For the global phenotype of chronic kidney disease (CKD) a risk association was demonstrated for the UMOD gene, which causes autosomal dominant medullary cystic kidney disease type 2 (Table 3), when Koettgen et al. identified a polymorphic SNP (rs12917707) near the UMOD locus as strongly associated with CKD(96). Furthermore, risk allele associations have been described for hypertension (OMIM #145500), atypical hemolytic uremic syndrome (#235400) and for the ATGR2 locus in ureteropelvic junction obstruction (#145500).
Future directions
For the approximately 5,400 known Mendelian disorders in humans the causative genes have been identified in only about 2,600, whereas in approximately 2,800 the disease-causing gene is still elusive. Very recently, two novel techniques were developed that may significantly facilitate rapid discovery of causative genes for single-gene disorders. One of these techniques is “total human exome capture”, which describes the ability to “capture” by hybridization the entire “exome” of all ~180,000 protein-encoding human exons(97). Exome capture is followed up with another technique, “large-scale sequencing” (also known as “next-generation sequencing”). As there are estimates that about 85% of all disease-causing mutations in Mendelian disorders are positioned within coding exons, exome capture with consecutive large-scale sequencing will strongly accelerate disease gene discovery in the near future. This approach will further facilitate molecular genetic diagnosis, enhance our understanding of disease mechanisms, thus enabling development of new targeted drugs. It will also provide guides for mutation-specific prognosis and therapy. However, modern techniques of exome capture and large-scale sequencing will produce a high number of sequence variants, which renders identification of the true disease-causing mutation difficult. Therefore, it will become increasingly important that molecular genetic diagnostics are driven by leading clinical features (Tables 2–6) that generate candidate genes to be evaluated preferentially for disease-causing mutations.
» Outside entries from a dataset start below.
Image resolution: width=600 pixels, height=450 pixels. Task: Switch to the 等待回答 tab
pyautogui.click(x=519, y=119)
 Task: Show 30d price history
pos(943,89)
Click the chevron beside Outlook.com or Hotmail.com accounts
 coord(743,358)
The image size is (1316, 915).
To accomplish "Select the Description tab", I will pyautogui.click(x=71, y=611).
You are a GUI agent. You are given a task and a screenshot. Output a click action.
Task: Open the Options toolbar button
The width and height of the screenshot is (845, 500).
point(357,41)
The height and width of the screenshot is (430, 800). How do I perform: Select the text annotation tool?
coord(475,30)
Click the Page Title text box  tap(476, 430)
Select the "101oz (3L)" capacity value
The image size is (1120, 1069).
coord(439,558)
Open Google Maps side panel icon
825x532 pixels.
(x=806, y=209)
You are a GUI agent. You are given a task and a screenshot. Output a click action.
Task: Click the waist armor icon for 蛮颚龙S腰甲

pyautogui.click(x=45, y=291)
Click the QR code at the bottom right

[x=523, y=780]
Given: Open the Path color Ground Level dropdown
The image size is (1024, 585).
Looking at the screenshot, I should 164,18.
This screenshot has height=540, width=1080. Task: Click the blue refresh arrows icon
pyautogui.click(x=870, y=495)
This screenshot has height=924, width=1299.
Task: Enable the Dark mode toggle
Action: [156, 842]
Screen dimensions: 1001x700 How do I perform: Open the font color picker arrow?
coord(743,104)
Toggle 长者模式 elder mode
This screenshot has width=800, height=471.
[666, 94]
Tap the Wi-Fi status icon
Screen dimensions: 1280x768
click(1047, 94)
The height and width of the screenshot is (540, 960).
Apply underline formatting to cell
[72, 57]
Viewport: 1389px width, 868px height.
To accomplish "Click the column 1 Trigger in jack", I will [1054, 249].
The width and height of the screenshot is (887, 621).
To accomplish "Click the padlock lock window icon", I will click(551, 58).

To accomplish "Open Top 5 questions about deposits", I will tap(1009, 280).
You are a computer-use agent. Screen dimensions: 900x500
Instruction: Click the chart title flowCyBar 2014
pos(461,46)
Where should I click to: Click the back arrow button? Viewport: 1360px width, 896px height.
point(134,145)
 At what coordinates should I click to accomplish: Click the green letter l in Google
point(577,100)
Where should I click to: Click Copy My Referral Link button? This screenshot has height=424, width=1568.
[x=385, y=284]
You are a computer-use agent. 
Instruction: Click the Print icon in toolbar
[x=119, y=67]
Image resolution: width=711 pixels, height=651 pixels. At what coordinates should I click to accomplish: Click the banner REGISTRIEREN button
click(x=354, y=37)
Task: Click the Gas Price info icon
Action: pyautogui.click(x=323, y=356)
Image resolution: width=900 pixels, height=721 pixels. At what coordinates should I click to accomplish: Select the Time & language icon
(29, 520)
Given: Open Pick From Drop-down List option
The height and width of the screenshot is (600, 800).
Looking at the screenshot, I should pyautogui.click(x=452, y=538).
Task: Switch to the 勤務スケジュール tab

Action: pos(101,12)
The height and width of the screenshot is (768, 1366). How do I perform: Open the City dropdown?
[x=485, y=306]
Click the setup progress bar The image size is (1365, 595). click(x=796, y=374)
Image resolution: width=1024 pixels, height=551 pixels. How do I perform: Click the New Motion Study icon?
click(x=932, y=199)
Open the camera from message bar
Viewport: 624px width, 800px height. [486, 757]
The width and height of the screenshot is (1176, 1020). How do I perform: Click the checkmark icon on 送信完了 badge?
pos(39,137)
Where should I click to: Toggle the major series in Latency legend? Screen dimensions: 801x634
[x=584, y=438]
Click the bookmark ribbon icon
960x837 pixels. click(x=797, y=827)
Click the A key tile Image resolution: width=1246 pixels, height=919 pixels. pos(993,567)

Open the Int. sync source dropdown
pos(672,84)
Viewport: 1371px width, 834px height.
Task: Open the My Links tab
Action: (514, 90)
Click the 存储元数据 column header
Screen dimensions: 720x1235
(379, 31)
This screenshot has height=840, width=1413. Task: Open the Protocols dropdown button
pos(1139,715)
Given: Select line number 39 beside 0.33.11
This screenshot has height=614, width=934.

In summary, novel molecular genetic techniques will rapidly provide deep novel insights into kidney diseases, especially regarding their diagnosis, nosologic classification, mechanistic understanding, recapitulation in animal models, and development of new therapeutics. The power of molecular genetic diagnosis will require solid implementation of genetic counseling and equitable access to these new opportunities for patients with kidney diseases.
Acknowledgments
This work was supported by grants from National Institutes of Health to F.H. (DK076683, DK1069274, DK1068306, DK064614, DK045345, and RC1-DK086542) and the Thrasher Research Fund. F.H. is an Investigator of the Howard Hughes Medical Institute, a Doris Duke Distinguished Clinical Scientist, and the Frederick G. L. Huetwell Professor.
Footnotes
Search strategy and selection criteria
This review is based on an ongoing review of the literature over the last 10 years pertaining to genetic kidney diseases. We searched PubMed for review articles on the terms [kidney AND “molecular genetics”]. In addition, we searched OMIM (http://www.ncbi.nlm.nih.gov/sites/entrez) for “renal tubular + #”. Recent review articles on the topic were taken into consideration.
Conflict of interest statement
The author declares no conflict of interest.